Proof of the claim. By construction,

\displaystyle  \begin{array}{rcl}  length(\textrm{minimum spanning tree})\leq length(OPT(TSP)), \end{array}

and

\displaystyle  \begin{array}{rcl}  length(OUTPUT)&\leq& length(\textrm{double cover of minimum spanning tree})\\ &=&2 length(\textrm{minimum spanning tree}). \end{array}

TSP is one of the 21 problems that Richard Karp proved to be NP complete. So a {1}-approximation cannot be given in polynomial time if P{\not=}NP. Our goal is to get as closed to {1} as possible. The best we can hope is to get arbitrarily close to {1}:

{\forall\epsilon>0}, {\exists} poly-time algorithm giving a {(1+\epsilon)} -approximation.

Such a family of algorithms are called an approximation scheme. In some sense, problems that have an approximation scheme are the easiest among NP-hard combinatorial problems.

Example 3 KNAPSACK. Given objects, each with a value and a volume, you want to put as much value as possible in your knapsack without exceeding the knapsack’s capacity.

KNAPSACK admits an approximation scheme.

Some problems do not admit approximation schemes (if P{\not=}NP).

Example 4 MAX CLIQUE. Input: a graph. Output: a clique (complete graph embedded in given graph). Objective: size, i.e number of vertices of clique.

MAX CLIQUE is NP-hard (Karp). Worse, if P{\not=}NP, {\forall \delta>0}, one cannot find a clique of size {OPT/n^{1-\delta}} in polynomial time.

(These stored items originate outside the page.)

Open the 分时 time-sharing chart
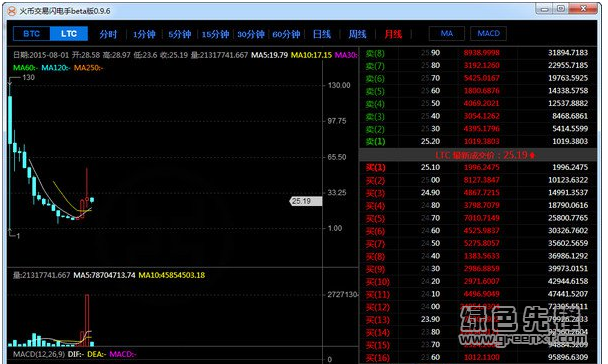 (x=108, y=35)
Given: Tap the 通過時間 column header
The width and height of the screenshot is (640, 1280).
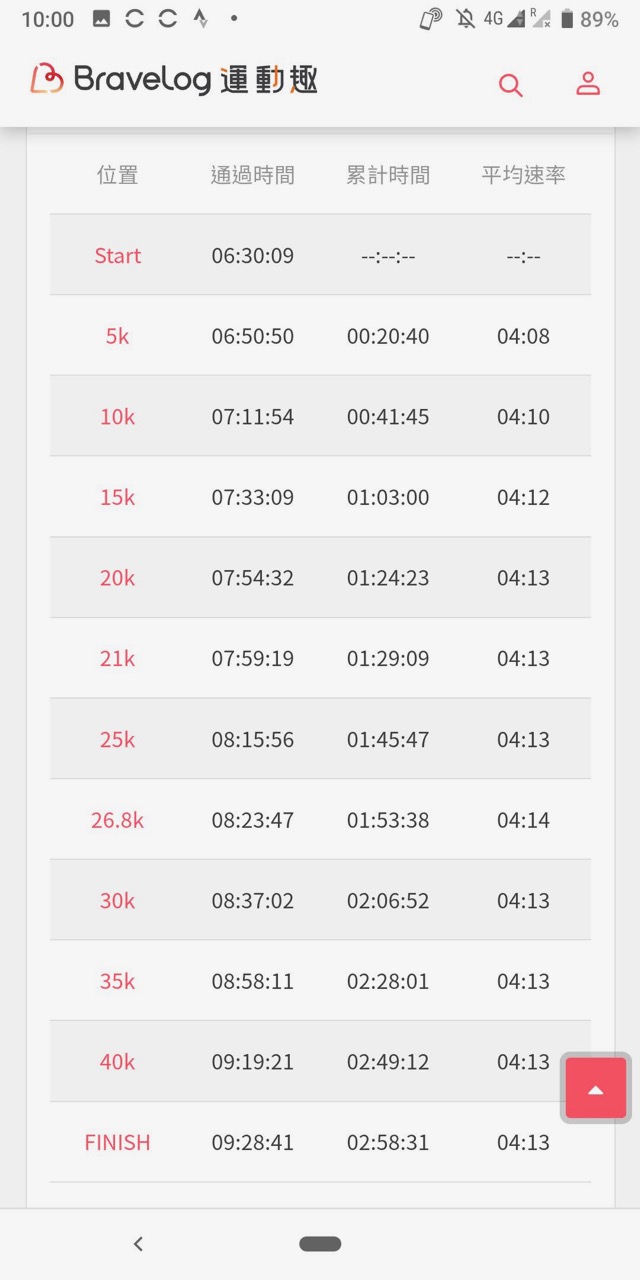Looking at the screenshot, I should point(252,175).
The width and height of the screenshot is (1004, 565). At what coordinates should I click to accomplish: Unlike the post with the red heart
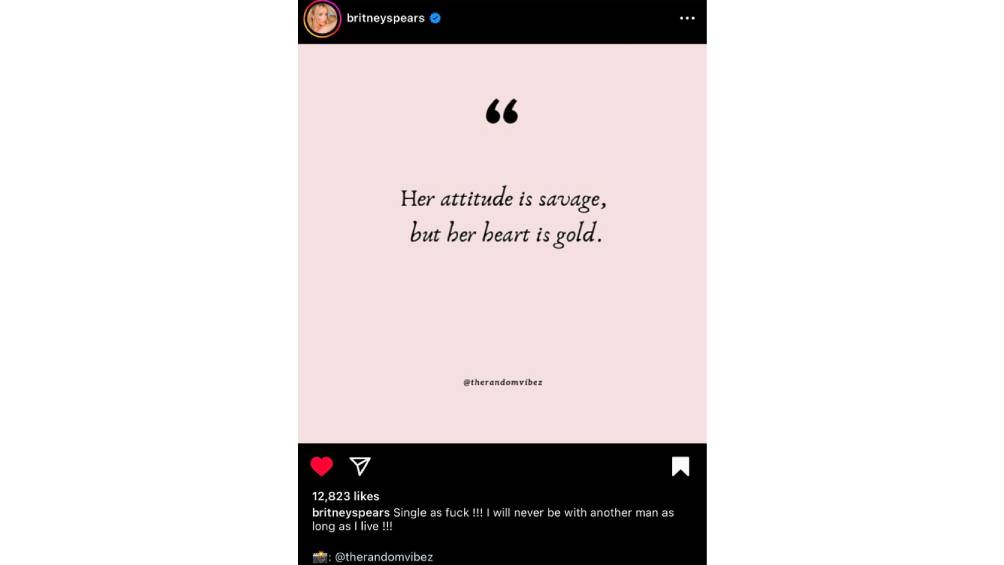pyautogui.click(x=321, y=466)
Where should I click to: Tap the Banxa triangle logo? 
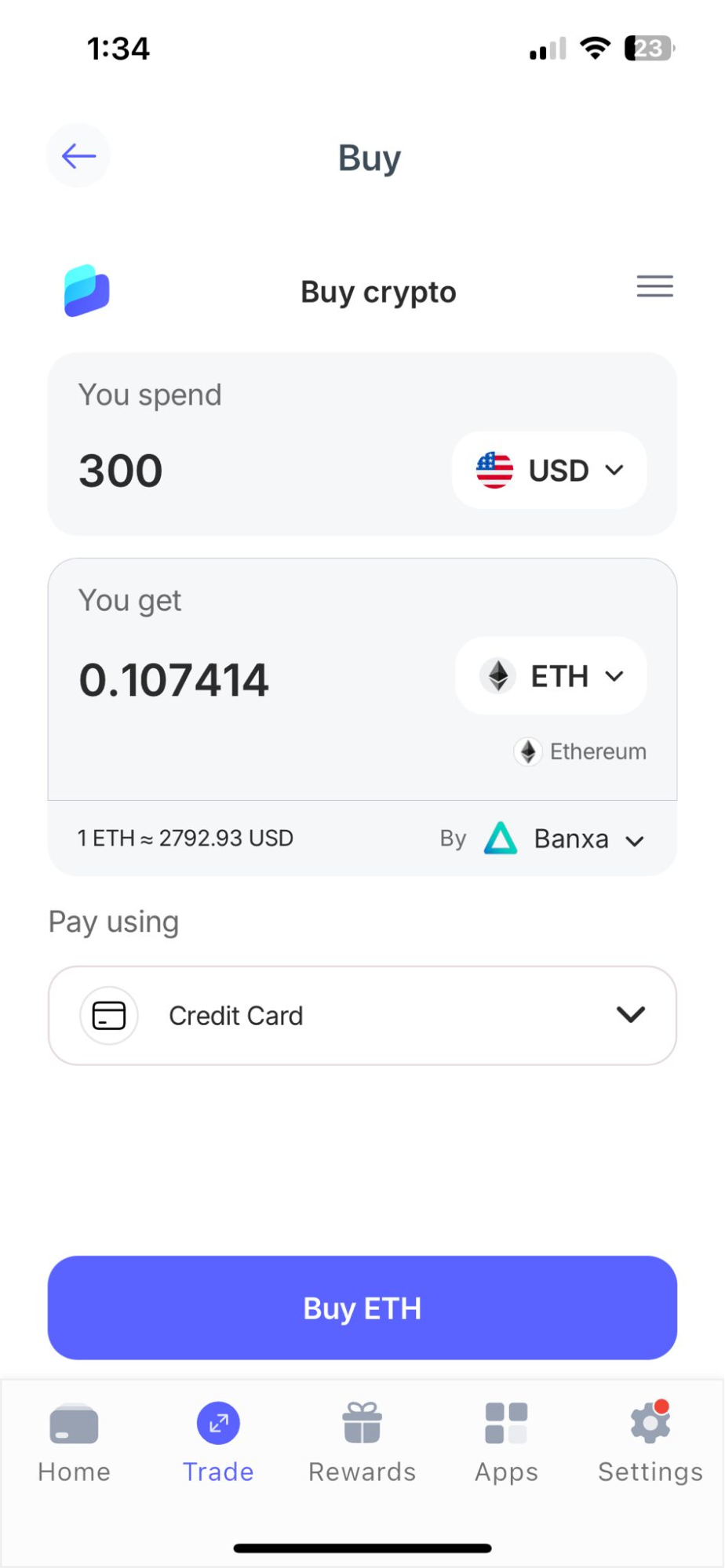pyautogui.click(x=501, y=839)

In the 1970’s, people explored hundreds of decision problems and classified them in P or NP-hard. These days, one deals with optimization problems, and one tries to classify them according to hardness of approximation.

2. A case study: approximation algorithms for SET COVER

Example 5 SET COVER. Cover a set with the cheapest subsets. Input: a finite set {U} of elements, {\mathcal{C}} a collection of subsets of {U}, each subset has a weight. Output is a covering of {U} with elements of {\mathcal{C}}. Objective: the sum of the weights of the chosen sets.

SET COVER is NP-hard. Let us give an approximation algorithm based on Linear Programming.

2.1. A linear programming relaxation for SET COVER

1. (Integer program.) Give a model for SET COVER as an integer program. Let {U=\{e_1 ,...,e_n\}}, {\mathcal{C}=\{S_1 ,...,S_m\}}, {w_j =} weight of {S_j}. Output is a \{ 0,1 \} vector {x} ({x_j=1} iff we use {S_j} in the covering). Let {a_{ij} =1} iff {a_i \in S_j}. This {n\times m} matrix encodes the {S_j}‘s. We assume that the {S_j}‘s cover. The constraint that the chosen {S_j}‘s cover is {Ax\geq 1} (i.e. each entry is {\geq 1}). The goal is to minimize {w\cdot x}.

2. (Linear program.) We are stuck since integer programming (solving the linear program for an integer valued unknown vector x) is NP-hard. So we drop the integrality constraint and replace it with {0\leq x_j \leq 1}. The resulting LP has a poly-time solution {x}.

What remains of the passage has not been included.